*** AVAILABLE RECORDS Section Begins ***

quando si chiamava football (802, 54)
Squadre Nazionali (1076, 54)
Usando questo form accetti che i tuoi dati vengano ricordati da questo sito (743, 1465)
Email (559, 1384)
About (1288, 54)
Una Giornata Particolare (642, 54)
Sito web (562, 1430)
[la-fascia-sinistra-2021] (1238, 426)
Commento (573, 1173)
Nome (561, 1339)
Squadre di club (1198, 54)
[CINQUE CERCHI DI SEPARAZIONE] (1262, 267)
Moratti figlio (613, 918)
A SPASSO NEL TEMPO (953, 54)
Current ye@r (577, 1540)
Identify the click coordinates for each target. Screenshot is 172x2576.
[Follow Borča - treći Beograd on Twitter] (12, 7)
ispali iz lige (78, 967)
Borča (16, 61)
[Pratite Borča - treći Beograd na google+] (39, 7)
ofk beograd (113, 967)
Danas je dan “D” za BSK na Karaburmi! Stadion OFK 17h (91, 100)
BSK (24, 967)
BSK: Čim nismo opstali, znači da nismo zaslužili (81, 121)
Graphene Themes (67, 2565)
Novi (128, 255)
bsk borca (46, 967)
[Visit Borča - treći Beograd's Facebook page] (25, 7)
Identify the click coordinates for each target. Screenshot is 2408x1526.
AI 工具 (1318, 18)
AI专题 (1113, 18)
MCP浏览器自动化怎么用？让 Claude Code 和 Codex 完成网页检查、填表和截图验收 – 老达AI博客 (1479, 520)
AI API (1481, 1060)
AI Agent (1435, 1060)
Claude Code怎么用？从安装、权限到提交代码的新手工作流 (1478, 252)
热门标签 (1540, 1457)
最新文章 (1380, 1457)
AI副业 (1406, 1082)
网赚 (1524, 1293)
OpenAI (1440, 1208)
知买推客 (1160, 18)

*** AVAILABLE RECORDS Section Ends ***

> **GOAL OF THE EXERCISE**:
The lines of the records that contain the string "click" should be located and copied.

> **RESPONSE BELOW**:
Identify the click coordinates for each target. Screenshot is 172x2576.
Identify the click coordinates for each target. Screenshot is 2408x1526.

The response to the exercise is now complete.